The majority of political parties that view Saied’s actions as a de facto coup and consolidation of a one-man rule, boycotted the parliamentary polls. Opposition parties have already called on the president to quit because of low electoral participation in December’s vote. They deem these elections as just another step in a coup initiated by the chief of state.
Under the new electoral law amended through a decree issued by the Tunisian leader — which reduces the role of political parties — candidates were chosen individually instead of via party lists, which may have also contributed to the results.
The voting happened against a backdrop of prosecutions targeting several political opponents, and protests against the president’s rule called by opposition groups to mark the Jan. 14 revolution anniversary.
Crucially, Tunisians were once again called to vote a year and a half since Saied’s power grab sparked political turmoil, and after years of worsening economic woes and political crisis. Exhaustion among citizens unsurprisingly led to little to no interest at the ballot box.
The meager turnout in this final round puts in question Saied’s popular legitimacy, which could mean a setback for the credibility of the elections and for that of the next parliament.

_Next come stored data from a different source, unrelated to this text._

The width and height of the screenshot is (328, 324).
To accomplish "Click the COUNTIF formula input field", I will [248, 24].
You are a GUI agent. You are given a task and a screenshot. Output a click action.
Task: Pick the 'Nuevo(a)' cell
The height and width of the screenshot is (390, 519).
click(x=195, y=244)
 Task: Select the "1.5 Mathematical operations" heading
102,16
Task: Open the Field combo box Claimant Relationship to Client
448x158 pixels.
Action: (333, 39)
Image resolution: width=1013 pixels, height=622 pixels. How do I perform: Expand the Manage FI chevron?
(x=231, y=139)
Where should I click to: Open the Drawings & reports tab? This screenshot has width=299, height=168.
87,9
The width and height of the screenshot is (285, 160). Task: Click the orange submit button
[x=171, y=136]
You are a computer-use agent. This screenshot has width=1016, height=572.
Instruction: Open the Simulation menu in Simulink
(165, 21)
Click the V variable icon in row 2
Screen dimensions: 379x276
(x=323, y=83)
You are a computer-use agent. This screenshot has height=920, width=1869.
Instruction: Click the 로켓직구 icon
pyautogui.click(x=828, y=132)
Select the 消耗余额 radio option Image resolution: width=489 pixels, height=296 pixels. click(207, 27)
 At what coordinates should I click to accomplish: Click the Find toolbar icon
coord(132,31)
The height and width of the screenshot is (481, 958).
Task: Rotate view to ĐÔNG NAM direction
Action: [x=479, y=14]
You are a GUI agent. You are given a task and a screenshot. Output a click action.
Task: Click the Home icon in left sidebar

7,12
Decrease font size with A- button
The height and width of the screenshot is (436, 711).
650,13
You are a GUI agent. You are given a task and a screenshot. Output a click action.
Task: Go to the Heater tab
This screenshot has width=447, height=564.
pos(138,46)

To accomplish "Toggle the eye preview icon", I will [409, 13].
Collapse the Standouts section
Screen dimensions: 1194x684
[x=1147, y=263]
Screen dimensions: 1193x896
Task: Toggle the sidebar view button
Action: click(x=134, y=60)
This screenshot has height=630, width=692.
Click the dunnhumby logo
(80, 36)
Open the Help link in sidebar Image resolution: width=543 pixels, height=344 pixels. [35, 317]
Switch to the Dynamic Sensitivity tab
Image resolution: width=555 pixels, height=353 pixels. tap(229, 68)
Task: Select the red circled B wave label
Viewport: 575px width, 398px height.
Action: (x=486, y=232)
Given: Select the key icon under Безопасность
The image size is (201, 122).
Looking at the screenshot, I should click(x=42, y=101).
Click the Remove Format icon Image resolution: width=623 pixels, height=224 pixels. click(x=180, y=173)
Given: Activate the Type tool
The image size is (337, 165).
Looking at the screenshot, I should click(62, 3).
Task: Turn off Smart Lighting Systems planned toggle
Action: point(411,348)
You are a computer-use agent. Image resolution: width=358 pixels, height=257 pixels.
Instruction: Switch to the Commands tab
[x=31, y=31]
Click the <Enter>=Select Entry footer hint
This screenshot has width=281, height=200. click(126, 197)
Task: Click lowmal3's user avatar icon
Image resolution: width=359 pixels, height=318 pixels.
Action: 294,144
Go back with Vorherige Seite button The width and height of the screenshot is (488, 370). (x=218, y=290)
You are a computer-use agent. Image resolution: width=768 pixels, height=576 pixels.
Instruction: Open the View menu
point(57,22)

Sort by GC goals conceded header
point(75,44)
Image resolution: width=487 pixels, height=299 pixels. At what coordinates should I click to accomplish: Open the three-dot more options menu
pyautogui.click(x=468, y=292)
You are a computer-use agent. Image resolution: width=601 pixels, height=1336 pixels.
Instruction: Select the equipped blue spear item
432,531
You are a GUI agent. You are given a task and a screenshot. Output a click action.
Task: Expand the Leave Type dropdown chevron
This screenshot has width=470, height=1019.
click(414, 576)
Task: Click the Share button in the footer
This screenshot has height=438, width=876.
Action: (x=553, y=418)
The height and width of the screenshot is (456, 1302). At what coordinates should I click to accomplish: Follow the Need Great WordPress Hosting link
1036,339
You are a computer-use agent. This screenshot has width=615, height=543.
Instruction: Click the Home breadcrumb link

With a chamber stripped of its powers after the constitutional changes wanted by Saied, it will be easier for the head of state to control it without large parliamentary blocs.
The new assembly would not be able to appoint a government or censure it except under draconian conditions, and it would be almost impossible to hold the president to account.
With Saied increasingly detached from reality, and in the absence of concrete action, many supporters of his takeover have become critical of his policies. Critics doubt the election of a new legislature will bring the solutions the country needs.
Khansa Ben Tarjem, visiting fellow at Harvard University’s Ash Center for Democratic Governance and Innovation, talked to Al-Monitor about the economy and a new parliament. “We’re going to have an assembly without much legitimacy, with a president who concentrates powers, who’s not interested in the economy, while the country is facing an unprecedented economic crisis,” she said.
She noted that Saied's legitimacy is “partly at stake” in that he changed the constitution to put in place a new political system that, to his mind, would have involved more people. Yet those same people “do not seem interested” in his project. According to Tarjem, the president has isolated himself from almost all organized political and social forces.
Tunisia’s economic crisis, exacerbated by the pandemic-induced slowdown and the fallout of the Ukraine crisis, has added to citizens’ widespread disillusionment with politics.
Al-Monitor/Premise poll released this month found 68% majority of the population in Egypt, Turkey, Yemen, Tunisia and Iraq worried about their ability to access food in the coming months.
The legislative vote was held in the shadow of Tunisia’s protracted negotiations with the International Monetary Fund for a loan worth $1.9 billion. The new program has yet to be secured, despite reaching staff-level agreement last October.
Moody’s credit ratings agency downgraded Tunisian debt on Friday, saying the North African country would likely default on sovereign loans.